* _Supplied records_
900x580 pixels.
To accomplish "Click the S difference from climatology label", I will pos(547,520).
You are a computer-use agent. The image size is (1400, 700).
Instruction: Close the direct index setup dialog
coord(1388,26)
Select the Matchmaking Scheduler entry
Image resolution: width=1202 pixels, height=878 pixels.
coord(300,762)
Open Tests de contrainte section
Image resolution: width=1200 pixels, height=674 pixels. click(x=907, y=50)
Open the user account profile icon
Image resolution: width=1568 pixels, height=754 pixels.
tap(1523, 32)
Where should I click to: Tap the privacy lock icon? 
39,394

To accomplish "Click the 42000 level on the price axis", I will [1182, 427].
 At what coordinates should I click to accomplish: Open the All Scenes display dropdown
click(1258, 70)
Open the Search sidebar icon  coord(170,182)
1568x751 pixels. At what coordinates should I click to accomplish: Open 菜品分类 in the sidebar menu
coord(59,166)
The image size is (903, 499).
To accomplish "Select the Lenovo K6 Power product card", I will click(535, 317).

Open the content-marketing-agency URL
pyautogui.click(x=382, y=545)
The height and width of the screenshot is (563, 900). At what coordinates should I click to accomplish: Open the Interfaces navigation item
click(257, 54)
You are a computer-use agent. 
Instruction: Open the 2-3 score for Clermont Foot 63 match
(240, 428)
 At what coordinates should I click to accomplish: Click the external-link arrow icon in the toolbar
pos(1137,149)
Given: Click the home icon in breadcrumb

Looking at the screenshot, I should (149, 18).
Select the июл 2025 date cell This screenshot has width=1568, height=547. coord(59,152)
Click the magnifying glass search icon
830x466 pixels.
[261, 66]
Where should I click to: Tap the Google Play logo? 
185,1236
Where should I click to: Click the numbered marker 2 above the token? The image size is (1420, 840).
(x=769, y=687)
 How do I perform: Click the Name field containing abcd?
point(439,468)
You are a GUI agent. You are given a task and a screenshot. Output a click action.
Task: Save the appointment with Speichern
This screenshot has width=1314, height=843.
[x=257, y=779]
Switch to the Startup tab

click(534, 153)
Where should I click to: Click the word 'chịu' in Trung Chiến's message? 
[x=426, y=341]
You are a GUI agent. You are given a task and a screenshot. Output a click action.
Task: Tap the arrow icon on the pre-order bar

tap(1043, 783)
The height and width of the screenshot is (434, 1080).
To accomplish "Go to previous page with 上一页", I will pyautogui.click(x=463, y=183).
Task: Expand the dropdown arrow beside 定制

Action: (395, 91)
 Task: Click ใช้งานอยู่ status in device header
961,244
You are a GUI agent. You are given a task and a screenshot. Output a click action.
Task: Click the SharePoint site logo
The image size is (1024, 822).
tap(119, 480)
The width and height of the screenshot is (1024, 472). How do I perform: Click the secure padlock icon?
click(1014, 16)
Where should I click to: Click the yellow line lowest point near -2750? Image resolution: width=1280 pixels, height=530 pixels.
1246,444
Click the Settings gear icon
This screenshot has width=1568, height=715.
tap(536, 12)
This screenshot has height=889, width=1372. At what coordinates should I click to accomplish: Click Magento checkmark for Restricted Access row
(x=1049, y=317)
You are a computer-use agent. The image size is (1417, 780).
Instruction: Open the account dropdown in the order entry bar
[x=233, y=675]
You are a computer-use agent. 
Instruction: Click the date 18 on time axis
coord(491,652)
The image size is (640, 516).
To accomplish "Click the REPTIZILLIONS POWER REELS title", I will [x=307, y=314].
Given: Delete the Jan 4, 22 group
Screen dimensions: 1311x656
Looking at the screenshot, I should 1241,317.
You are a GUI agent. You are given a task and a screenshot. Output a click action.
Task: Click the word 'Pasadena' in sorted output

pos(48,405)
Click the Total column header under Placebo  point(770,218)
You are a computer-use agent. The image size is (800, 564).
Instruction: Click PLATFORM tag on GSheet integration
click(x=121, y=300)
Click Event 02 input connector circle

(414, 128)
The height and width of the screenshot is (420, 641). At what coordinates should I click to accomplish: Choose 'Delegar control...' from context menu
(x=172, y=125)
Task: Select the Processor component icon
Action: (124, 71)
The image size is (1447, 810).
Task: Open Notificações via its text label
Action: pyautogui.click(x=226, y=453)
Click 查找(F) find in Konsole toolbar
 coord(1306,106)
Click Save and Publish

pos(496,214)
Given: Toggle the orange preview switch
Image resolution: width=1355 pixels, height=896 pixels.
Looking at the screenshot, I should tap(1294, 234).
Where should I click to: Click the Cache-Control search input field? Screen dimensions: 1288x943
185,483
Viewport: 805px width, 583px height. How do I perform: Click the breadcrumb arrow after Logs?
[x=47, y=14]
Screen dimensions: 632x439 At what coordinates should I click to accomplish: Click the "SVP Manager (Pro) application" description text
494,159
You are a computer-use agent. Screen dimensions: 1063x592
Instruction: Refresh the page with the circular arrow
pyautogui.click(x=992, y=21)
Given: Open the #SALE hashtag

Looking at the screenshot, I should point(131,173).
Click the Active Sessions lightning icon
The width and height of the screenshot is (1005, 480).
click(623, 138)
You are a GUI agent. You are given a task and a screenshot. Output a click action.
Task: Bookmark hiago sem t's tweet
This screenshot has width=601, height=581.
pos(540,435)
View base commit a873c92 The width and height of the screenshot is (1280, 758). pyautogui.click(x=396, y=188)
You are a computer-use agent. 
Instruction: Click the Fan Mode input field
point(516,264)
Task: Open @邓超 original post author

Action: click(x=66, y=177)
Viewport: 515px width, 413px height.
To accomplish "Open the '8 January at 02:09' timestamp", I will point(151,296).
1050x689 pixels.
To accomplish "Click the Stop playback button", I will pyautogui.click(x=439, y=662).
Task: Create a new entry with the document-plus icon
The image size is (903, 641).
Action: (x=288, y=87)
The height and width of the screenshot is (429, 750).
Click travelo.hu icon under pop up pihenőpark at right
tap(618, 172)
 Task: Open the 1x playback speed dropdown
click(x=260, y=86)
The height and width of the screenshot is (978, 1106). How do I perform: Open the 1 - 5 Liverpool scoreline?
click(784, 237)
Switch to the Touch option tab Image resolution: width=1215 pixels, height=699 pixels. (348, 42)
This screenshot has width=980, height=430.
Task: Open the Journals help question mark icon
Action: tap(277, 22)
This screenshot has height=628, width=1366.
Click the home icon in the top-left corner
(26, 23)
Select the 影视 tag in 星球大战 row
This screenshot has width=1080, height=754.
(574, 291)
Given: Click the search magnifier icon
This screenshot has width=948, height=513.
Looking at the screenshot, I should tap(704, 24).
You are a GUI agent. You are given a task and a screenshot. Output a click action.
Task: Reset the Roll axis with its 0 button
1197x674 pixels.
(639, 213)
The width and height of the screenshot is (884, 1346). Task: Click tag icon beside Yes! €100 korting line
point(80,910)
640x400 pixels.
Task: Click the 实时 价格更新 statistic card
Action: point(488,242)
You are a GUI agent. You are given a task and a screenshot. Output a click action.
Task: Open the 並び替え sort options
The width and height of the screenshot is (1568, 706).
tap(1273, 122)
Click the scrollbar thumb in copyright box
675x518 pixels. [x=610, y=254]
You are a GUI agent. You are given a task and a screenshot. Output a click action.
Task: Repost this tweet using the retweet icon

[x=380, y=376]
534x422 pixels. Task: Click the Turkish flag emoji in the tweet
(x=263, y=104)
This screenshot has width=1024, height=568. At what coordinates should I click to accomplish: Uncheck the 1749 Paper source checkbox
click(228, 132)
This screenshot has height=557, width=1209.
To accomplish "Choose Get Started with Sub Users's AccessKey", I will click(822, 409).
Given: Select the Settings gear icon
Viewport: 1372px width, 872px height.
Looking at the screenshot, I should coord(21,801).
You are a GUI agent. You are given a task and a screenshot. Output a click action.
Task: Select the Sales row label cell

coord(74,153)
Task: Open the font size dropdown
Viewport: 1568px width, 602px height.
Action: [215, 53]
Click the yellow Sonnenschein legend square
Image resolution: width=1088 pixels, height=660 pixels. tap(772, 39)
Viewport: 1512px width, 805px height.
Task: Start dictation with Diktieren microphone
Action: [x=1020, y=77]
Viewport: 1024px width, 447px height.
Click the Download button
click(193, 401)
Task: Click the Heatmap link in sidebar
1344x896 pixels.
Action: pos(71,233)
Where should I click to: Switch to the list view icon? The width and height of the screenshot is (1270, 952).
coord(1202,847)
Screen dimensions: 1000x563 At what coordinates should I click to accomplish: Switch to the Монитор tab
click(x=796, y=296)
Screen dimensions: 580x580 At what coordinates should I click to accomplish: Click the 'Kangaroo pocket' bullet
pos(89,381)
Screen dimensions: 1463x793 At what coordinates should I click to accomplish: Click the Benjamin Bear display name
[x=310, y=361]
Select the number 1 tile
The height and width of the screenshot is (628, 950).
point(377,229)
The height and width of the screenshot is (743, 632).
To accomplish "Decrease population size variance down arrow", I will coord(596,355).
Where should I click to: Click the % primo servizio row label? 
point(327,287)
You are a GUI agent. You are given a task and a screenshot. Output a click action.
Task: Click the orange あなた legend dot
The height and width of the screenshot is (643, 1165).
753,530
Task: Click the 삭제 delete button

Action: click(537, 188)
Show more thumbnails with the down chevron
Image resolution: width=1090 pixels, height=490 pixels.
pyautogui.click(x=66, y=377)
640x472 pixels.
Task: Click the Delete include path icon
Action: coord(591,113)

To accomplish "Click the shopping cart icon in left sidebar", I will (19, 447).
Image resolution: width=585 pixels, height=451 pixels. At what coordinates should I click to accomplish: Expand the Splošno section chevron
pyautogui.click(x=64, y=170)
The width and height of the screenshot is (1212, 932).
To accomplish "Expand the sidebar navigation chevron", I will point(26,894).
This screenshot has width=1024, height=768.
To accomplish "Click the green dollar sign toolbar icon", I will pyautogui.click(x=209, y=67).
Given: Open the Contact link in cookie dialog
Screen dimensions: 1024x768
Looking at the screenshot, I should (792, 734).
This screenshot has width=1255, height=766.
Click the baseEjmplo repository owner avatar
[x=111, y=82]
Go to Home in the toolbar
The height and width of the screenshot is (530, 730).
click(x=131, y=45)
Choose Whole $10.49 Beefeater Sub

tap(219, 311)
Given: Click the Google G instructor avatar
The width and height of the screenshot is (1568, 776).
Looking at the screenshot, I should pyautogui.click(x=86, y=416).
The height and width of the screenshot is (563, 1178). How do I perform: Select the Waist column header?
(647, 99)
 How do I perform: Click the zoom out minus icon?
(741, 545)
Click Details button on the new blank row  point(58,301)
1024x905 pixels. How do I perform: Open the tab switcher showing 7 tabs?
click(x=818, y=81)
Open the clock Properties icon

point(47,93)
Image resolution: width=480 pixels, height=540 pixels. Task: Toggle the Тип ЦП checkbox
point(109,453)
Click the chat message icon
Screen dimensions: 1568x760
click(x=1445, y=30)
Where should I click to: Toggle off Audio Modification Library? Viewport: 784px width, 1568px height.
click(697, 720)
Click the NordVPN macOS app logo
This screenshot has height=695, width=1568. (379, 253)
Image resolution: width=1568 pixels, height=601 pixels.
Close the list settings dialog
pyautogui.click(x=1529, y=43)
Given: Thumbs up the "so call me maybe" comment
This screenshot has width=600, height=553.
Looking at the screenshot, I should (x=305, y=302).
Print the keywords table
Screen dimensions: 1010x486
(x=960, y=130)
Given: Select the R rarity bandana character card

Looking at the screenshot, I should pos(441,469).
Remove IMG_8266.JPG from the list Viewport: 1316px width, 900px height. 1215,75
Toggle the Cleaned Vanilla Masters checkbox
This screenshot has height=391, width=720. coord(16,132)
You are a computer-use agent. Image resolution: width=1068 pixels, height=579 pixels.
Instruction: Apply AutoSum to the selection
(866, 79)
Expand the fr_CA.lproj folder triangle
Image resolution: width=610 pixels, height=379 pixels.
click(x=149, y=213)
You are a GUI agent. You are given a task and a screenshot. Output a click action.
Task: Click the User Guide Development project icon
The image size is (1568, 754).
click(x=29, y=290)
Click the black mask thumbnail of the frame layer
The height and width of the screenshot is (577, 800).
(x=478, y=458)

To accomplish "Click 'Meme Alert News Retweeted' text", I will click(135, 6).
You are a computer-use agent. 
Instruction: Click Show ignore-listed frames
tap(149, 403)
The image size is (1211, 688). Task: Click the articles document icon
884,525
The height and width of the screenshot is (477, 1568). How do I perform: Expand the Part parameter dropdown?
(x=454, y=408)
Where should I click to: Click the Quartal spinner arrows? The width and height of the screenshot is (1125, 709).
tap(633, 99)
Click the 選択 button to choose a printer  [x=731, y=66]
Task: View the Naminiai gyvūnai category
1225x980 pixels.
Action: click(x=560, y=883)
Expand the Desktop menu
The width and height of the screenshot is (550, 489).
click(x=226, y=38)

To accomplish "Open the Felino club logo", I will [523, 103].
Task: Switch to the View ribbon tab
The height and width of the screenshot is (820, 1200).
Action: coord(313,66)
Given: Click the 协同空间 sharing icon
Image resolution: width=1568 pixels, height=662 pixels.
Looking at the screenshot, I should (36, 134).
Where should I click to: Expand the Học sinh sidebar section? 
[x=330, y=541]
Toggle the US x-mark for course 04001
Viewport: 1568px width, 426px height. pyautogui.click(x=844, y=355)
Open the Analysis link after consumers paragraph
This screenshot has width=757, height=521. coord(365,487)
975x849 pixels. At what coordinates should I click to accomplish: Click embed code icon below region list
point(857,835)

* _The task_
For the material above, reproduce exactly the lines from the line with "The height and width of the screenshot is (743, 632)." to the line with "Show more thumbnails with the down chevron", inclusive, and exclude all others.

* _Answer_
The height and width of the screenshot is (743, 632).
To accomplish "Decrease population size variance down arrow", I will coord(596,355).
Where should I click to: Click the % primo servizio row label? 
point(327,287)
You are a GUI agent. You are given a task and a screenshot. Output a click action.
Task: Click the orange あなた legend dot
The height and width of the screenshot is (643, 1165).
753,530
Task: Click the 삭제 delete button

Action: click(537, 188)
Show more thumbnails with the down chevron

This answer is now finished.